L’ingiustizia contro i nostri Cinque compatrioti continuerà finché sarà impedito al popolo nordamericano di sapere la verità. Se la conoscesse, quel popolo obbligherebbe il Presidente Obama a fare quello che deve fare: ritirare le accuse e liberare immediatamente i Cinque, tutti e ciascuno di loro. Senza nessuna eccezione.

 

Ma i presunti mezzi di comunicazione impongono il silenzio.

 

Perché quei mezzi poco hanno a che vedere con l’informazione. In realtà sono strumenti di controllo ideologico al servizio dell’Impero.

 

Noi cubani abbiamo vissuto per mezzo secolo avendone la prova. E anche questo consta per iscritto in documenti ufficiali nordamericani parzialmente declassificati da non molto tempo. Già nel 1959 l’Amministrazione Eisenhower oltre a dare inizio alla guerra economica e alle azioni terroriste contro Cuba, si è dedicata a ”fabbricare opposizioni” nel paese e a promuoverle con “una poderosa offensiva di propaganda”. E’ stato così per più di cinquanta anni. Per favore, leggete i documenti.

 

Recentemente abbiamo assistito a un’intensificazione della campagna mediatica contro Cuba. L’hanno scatenata manipolando volgarmente la disgraziata morte di un prigioniero comune che aveva deciso di intraprendere uno sciopero della fame. Quella persona è stata trasferita in ospedale dove è stato fatto il possibile per cercare di salvargli la vita.

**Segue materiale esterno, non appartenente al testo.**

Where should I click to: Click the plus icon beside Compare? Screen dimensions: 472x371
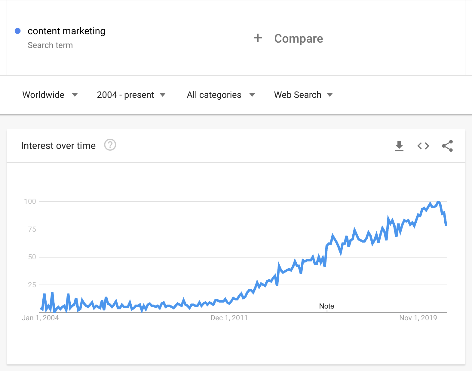(258, 38)
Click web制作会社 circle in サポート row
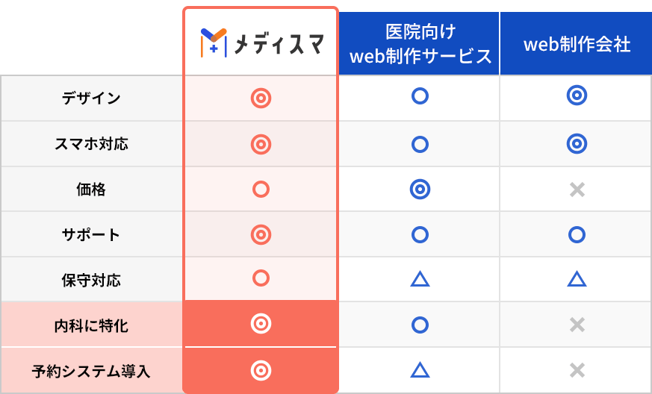Viewport: 652px width, 394px height. click(x=577, y=234)
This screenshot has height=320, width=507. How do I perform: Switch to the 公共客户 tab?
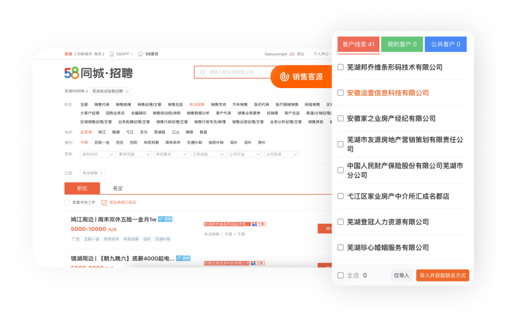(446, 45)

Lo ha fatto l’unico popolo del pianeta che sopporta un blocco economico genocida che gli impedisce di acquistare molti farmaci e attrezzature sanitarie e che deve pagare cifre pesanti. Lo ha fatto un paese che, nonostante ciò, garantisce a tutti e a tutte, senza eccezione, l’assistenza medica gratuita. Niente di simile a quello che esiste nella maggior parte dei paesi da dove si profferiscono critiche contro Cuba, critiche che, mi dispiace dirlo, sono grossolane e ciniche.

 

Dove stavano coloro che ci censurano quando è cominciato lo sciopero studentesco a Portorico più di cinque settimane fa? Cosa hanno detto quando le autorità hanno assediato il recinto universitario e hanno soppresso i servizi di elettricità e di acqua? Hanno forse protestato quando la polizia ha maltrattato con violenza coloro che hanno cercato di portare cibo, acqua e medicine?

 

Quei ragazzi non hanno deciso un digiuno volontario in cerca di pubblicità. A loro viene imposto a forza. E i media tacciono vergognosamente.

 

Questa mattina è stata seppellita Natalia Sánchez López, un nome completamente ignorato fuori da Portorico. Lo ripeto con la speranza che mi stiano ascoltando dei rappresentanti dei media: Natalia Sánchez López. Magari prenderanno il coraggio di informare su questa donna di 21 anni che, dopo tutto ormai non può più protestare.

 

Natalia partecipava allo sciopero dell’Università di Mayagüez. Quel 24 maggio gli studenti erano stipati in un edificio caldo, con una sola porta, assediati dalla polizia che impediva l’accesso di acqua e cibo. La ragazza è svenuta, è stata portata in ospedale dove è morta il giorno dopo.

 

Ieri i suoi compagni hanno sfilato per le strade di San Juan in una impressionante manifestazione che ha ricevuto l’appoggio incondizionato del popolo. Gridavano con forza: “Siamo studenti, non siamo criminali”.

 

Lo stavano proclamando da 36 giorni in tutti e undici i recinti dell’Università di Portorico. Ma né il Parlamento Europeo, né i facili demagoghi, né i media a servizio dell’Impero hanno battuto ciglio.

 

Quante volte dovrà morire Natalia? Chi altri pensano di uccidere?

 

Voglio ripetere, a nome dell’Assemblea Nazionale del Poder Popular la nostra più decisa e completa solidarietà con la gioventù e con il popolo di Portorico che conducono questa bella battaglia per la libertà e la cultura. Loro ci fanno essere ottimisti rispetto al futuro. Verrà un giorno in cui Giustizia e Diritto non saranno solo nobili parole.